Second Kings 14 Commentary
Amaziah is comparatively a good king. We are however shocked by his childish war games with Jehoash, king of the sister kingdom of Israel. He is oblivious to the usual casualties of war and the subsequent suffering on individuals and communities. No doubt, this mindless war made many women widows and left behind many fatherless children. Pride can be very costly.
Pride is often described as the sin of the religious. See how the temple is emptied because of Amaziah’s stupidity! The saint is warned. Pride robs the saint; it leaves the real temple empty of tools of worship.
According to the word of the LORD through the prophet Elisha, Israel enjoys a period of relative peace. Under Jeroboam the second, Israel makes steady progress and recovers some lost territories. But we still feel this recovery is temporal as the nation remains apostate. The prophet Jonah, whose other works are detailed in the book that bears his name, is mentioned here.

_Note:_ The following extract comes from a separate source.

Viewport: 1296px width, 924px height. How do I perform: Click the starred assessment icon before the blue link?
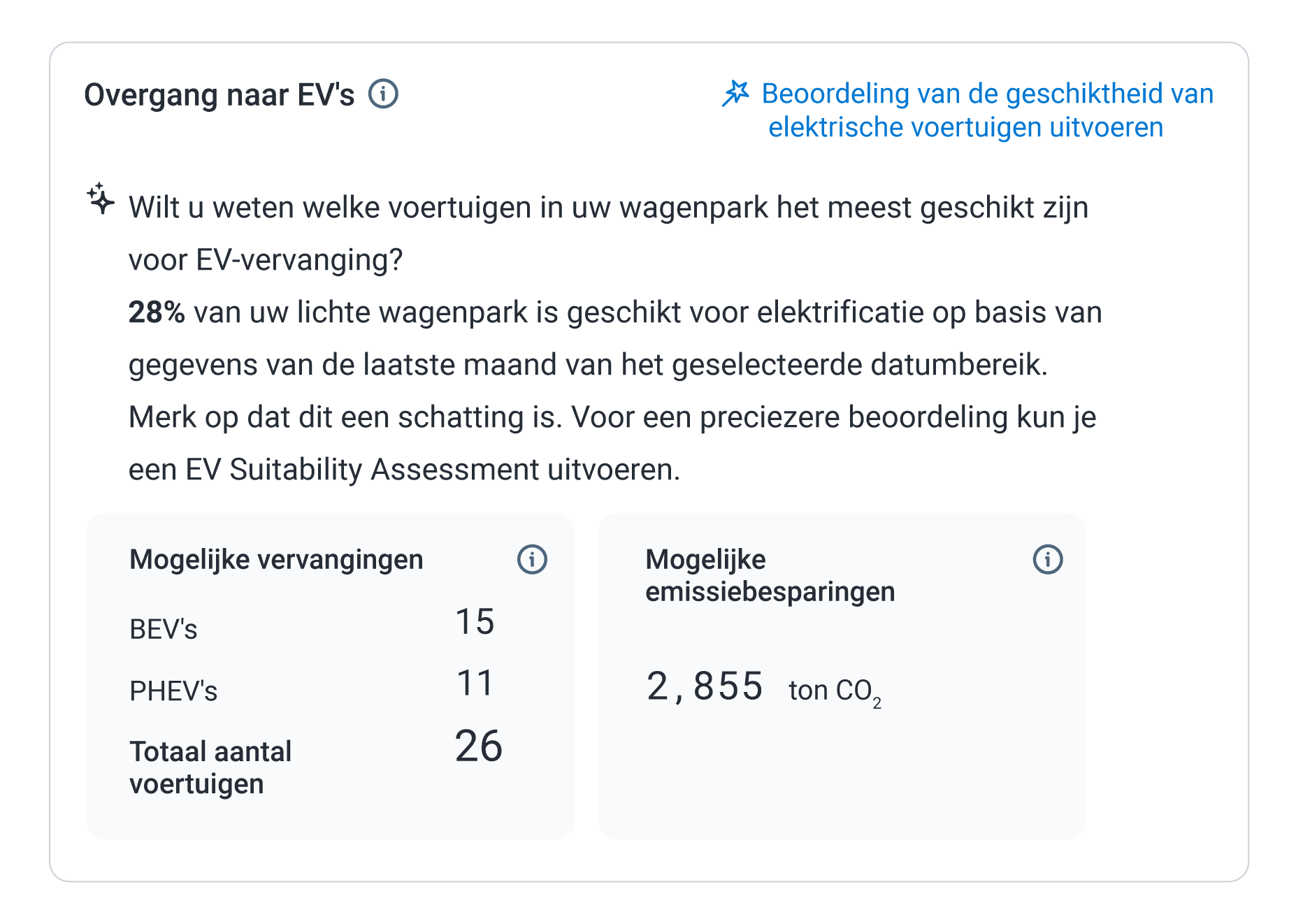[735, 94]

The well-known story of Jonah may draw us to the thought of the LORD’s compassion on a repentant pagan city. Is the LORD reminding us of what real repentance can do to the community of God’s people? If a pagan city can repent and avoid God’s wrath, won’t Israel get more from real repentance?

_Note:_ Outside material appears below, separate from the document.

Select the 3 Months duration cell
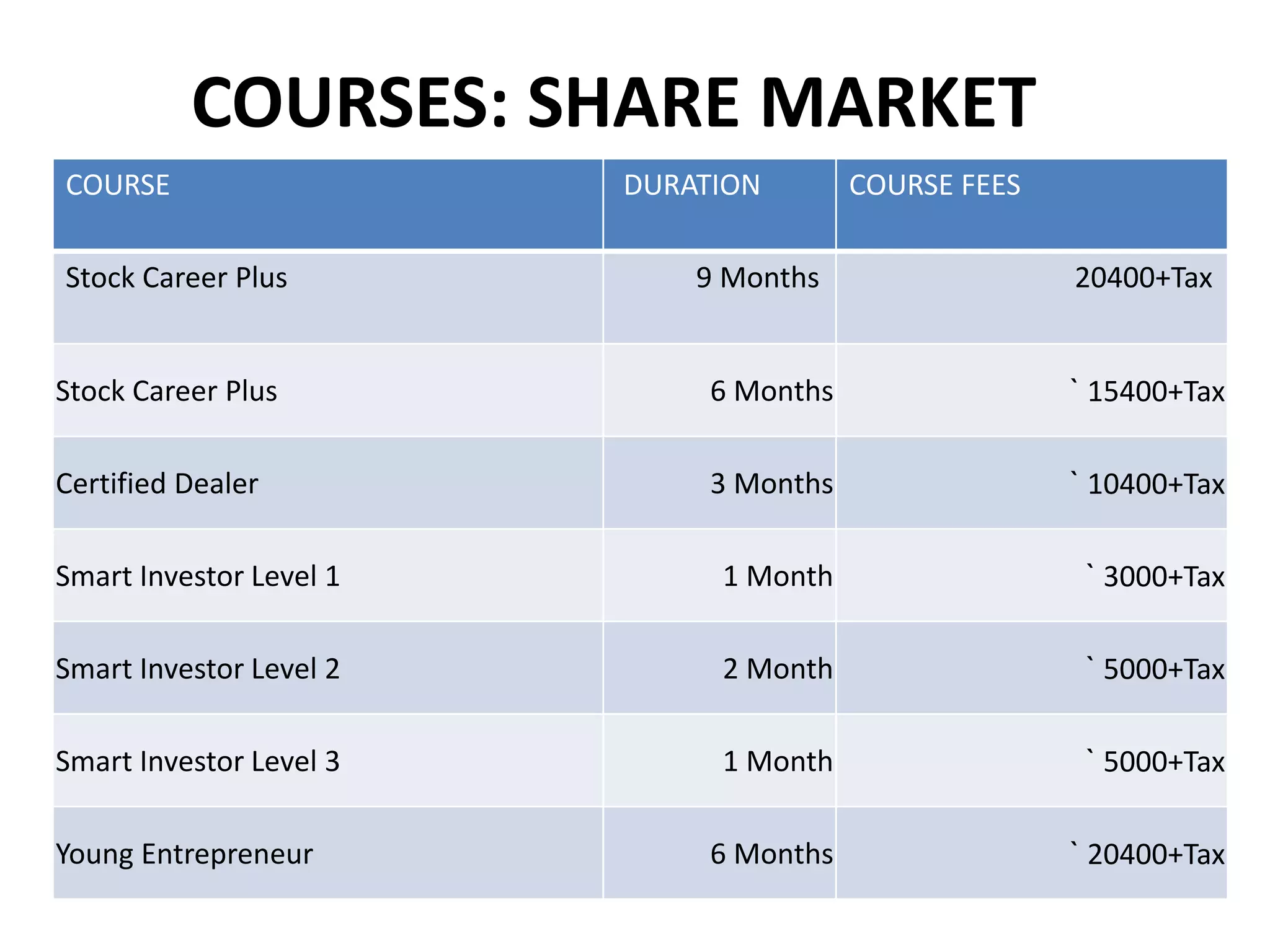1270x952 pixels. click(x=719, y=483)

From what we can see, Israel under Jeroboam remained sinful. Jeroboam ruled Israel for forty-one years – the longest period for the northern kingdom of Israel. We can see the generosity of the LORD right in the midst of sin. This longevity of rule must be seen as a grace period and as a refuge chamber in time. Even very bad individuals can look back at their own lives and see many moments of grace. It is a call for them to get back to the LORD they have ignored but the LORD who hasn’t forgotten them.